■ Text shown:
──────────

3.2 Second phase ‘Standards implementation’

The categories described in Table 3 allowed us to analyse respondents’ perceptions of the implementation of ‘green’ management standards.

3.2.1 Dissemination and use of sustainable management standards

According to respondents in our study, environmental standards start to apply ‘when required as an obligation, by virtue of regulations or requirements at industry level – only then are they [standards] started to be looking for’ when ‘this standard will help them meet the requirements of environmental legislation’. Others consider that ‘in the framework of the European operational programmes (Competitiveness; Human Resources, Agriculture; Good governance) in the past and the current period there were many opportunities according to which companies could apply for certification to the standard they need (including voluntary ‘green’ management standards such as ISO 14001 and EMAS)”. They believe that ‘this process will continue to evolve’ in tune with other authors [30, 41, 44].

This category was described by the term ‘standards market’, which refers to the question ‘Which standard should be chosen for implementation in the organisation?’. Content analysis shows that respondents describe this concept with the parallel existence of multiple standards in a given area, as well as with ‘competition that exists between similar standards offered by different organisations’. At the same time, they stress that ‘the simultaneous existence of multiple “green” standards does not prevent them from being imposed’. When more than one environmental management standard exists, ‘the choice depends on the traditions of the country concerned and on which standard is most applicable’.

──────────

■ Extracted records:
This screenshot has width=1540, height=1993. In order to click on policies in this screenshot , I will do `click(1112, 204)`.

──────────

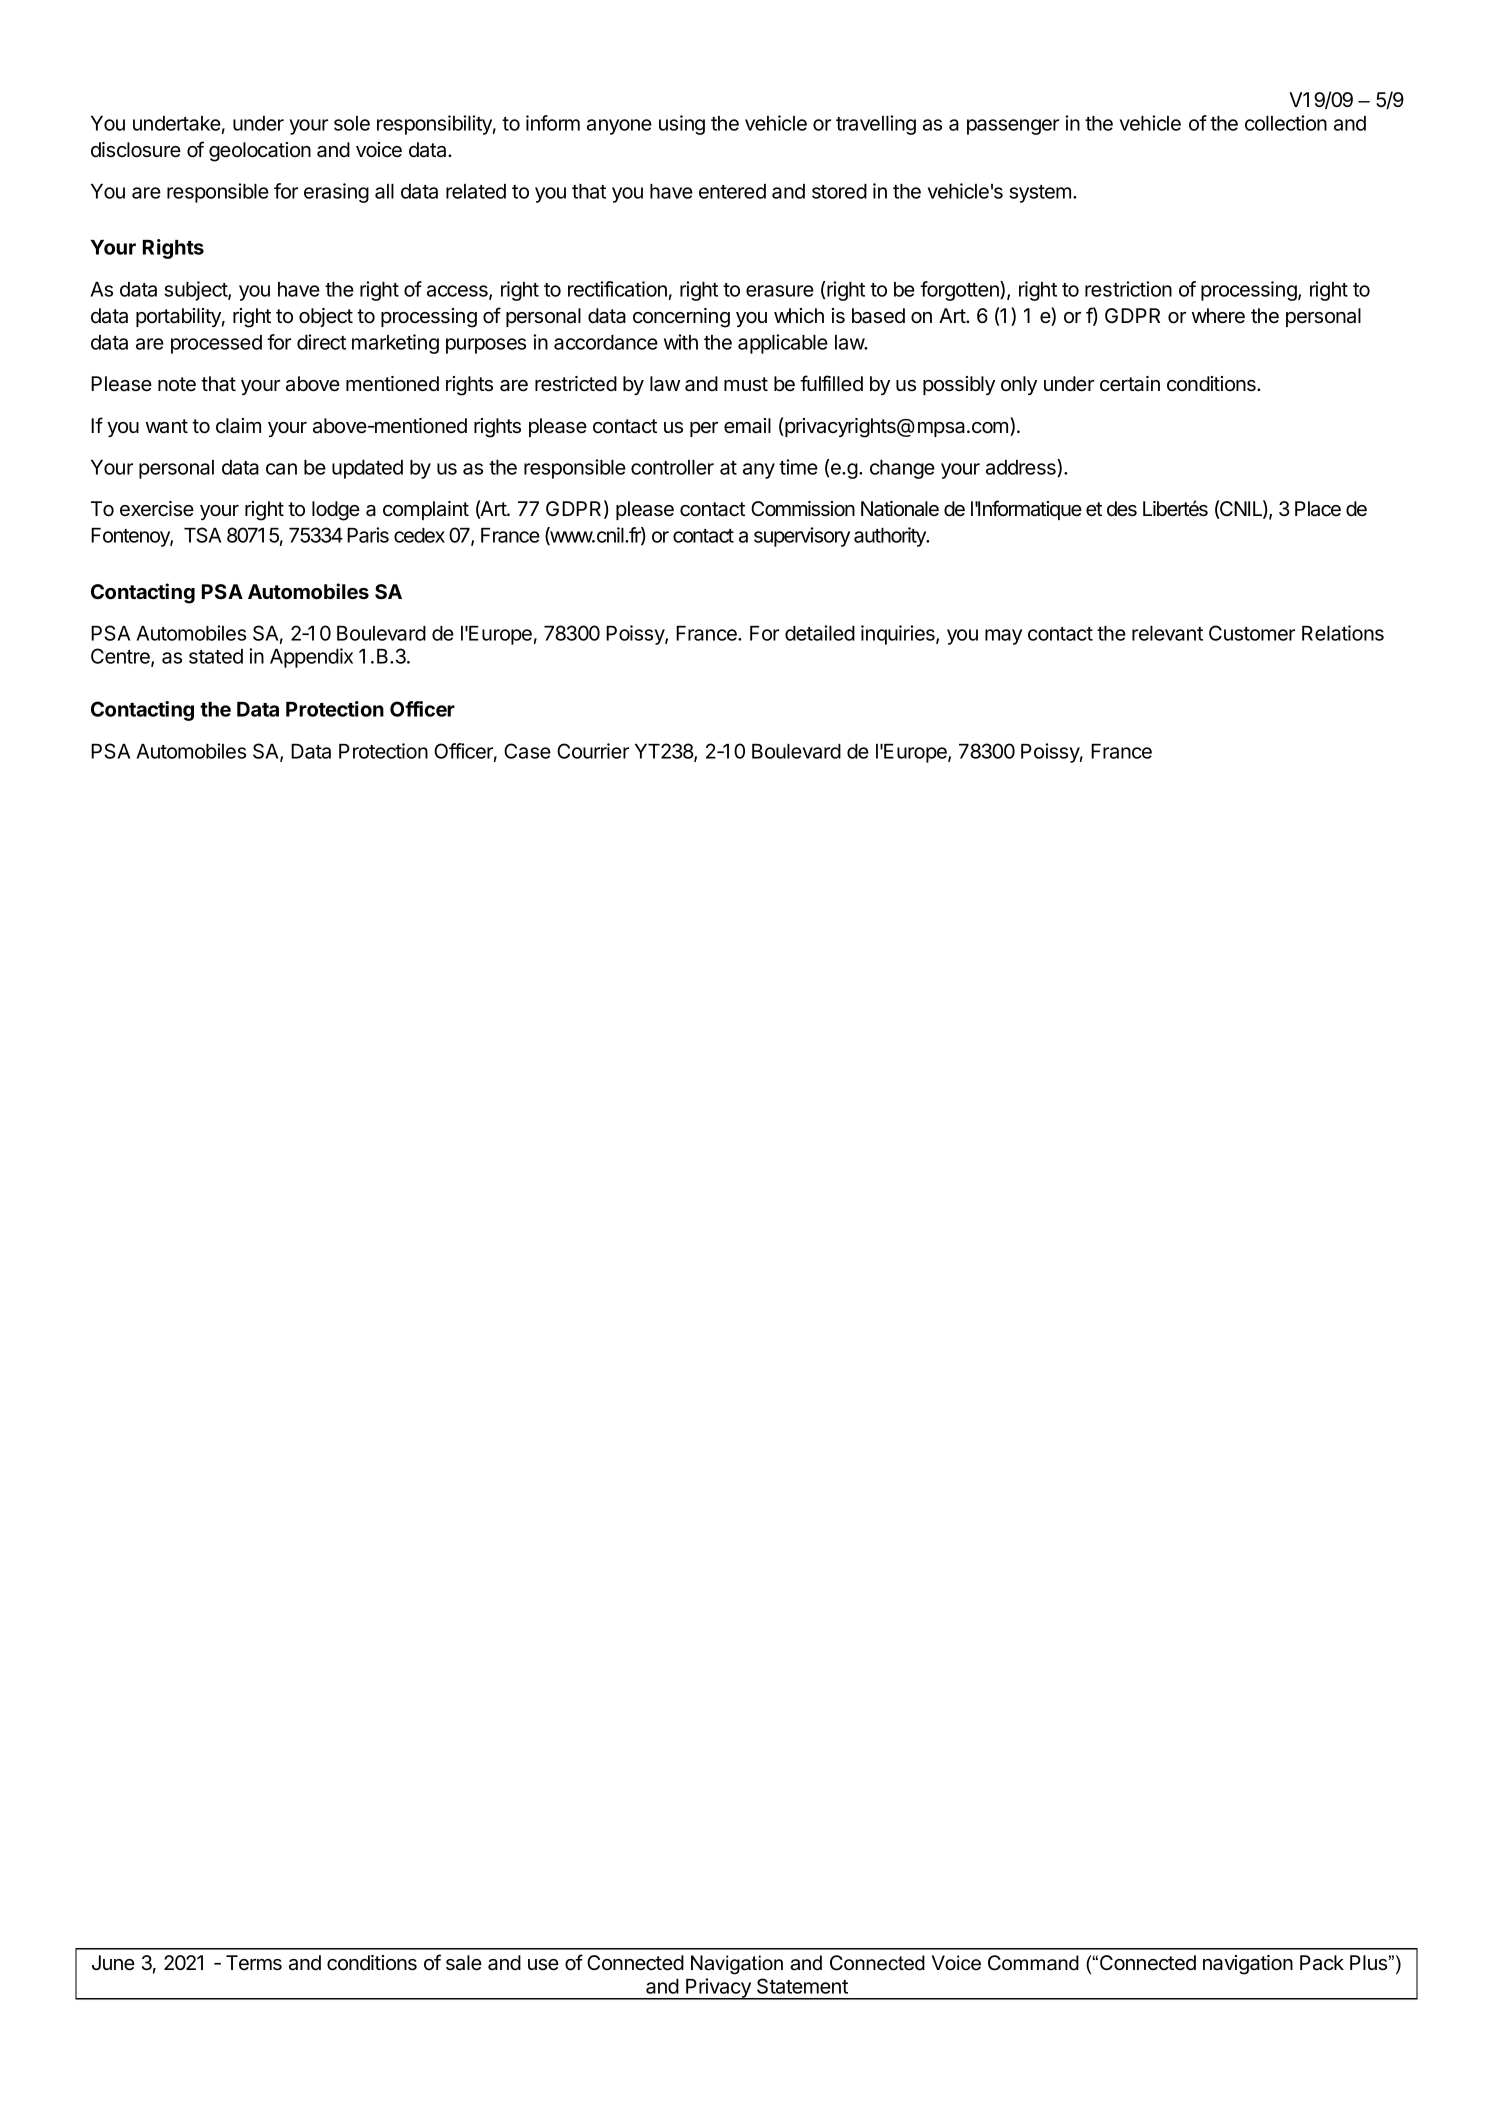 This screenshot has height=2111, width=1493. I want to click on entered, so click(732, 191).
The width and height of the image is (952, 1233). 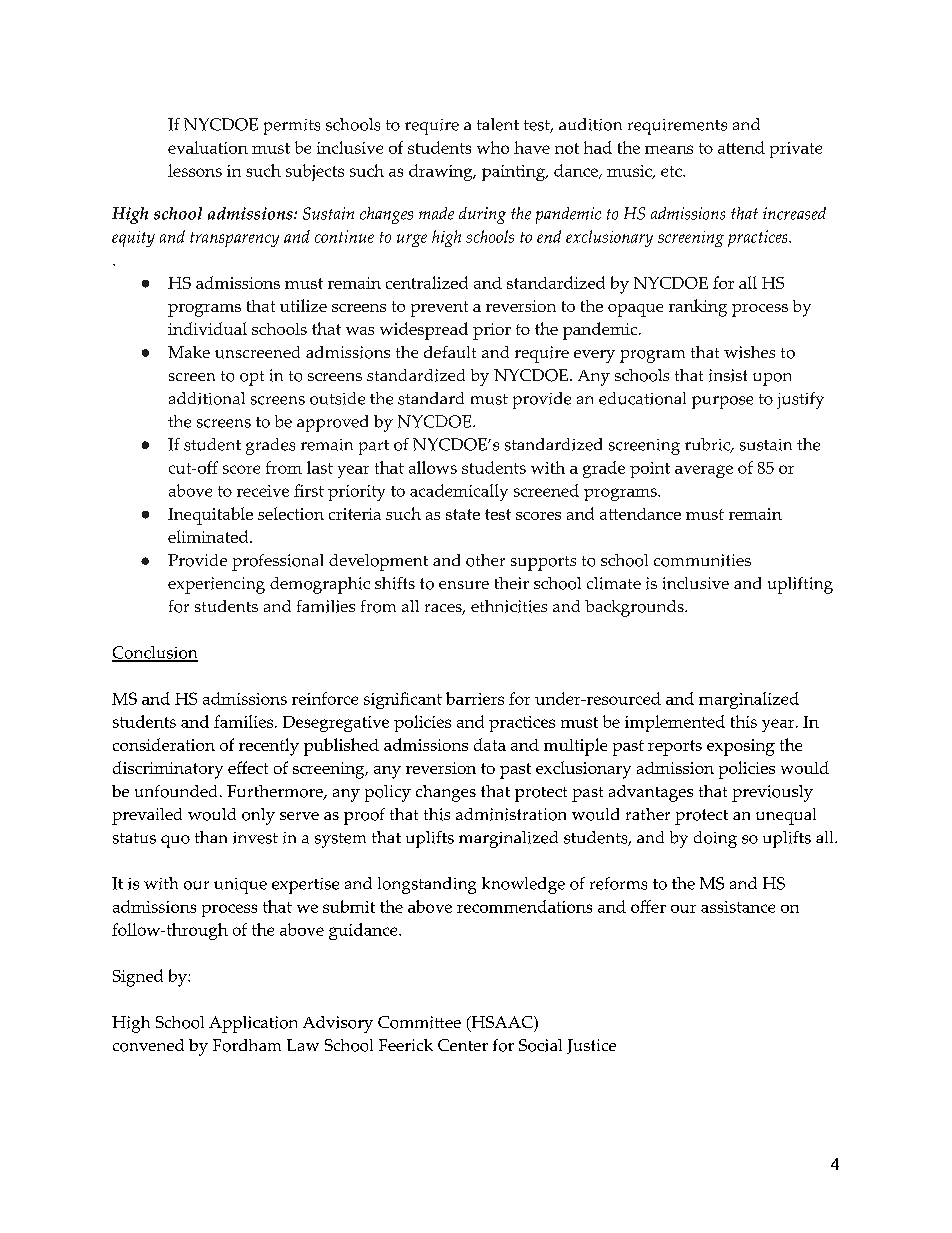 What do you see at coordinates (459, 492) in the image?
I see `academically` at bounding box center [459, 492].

──────────

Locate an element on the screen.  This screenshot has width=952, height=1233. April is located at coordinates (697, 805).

──────────

■ Description of the task: Rewrite the excerpt on sustainable management standards from "According to respondents" up to and including "[30, 41, 44].", swapping "certification" for "accreditation".

■ Response to this exercise:
According to respondents in our study, environmental standards start to apply ‘when required as an obligation, by virtue of regulations or requirements at industry level – only then are they [standards] started to be looking for’ when ‘this standard will help them meet the requirements of environmental legislation’. Others consider that ‘in the framework of the European operational programmes (Competitiveness; Human Resources, Agriculture; Good governance) in the past and the current period there were many opportunities according to which companies could apply for accreditation to the standard they need (including voluntary ‘green’ management standards such as ISO 14001 and EMAS)”. They believe that ‘this process will continue to evolve’ in tune with other authors [30, 41, 44].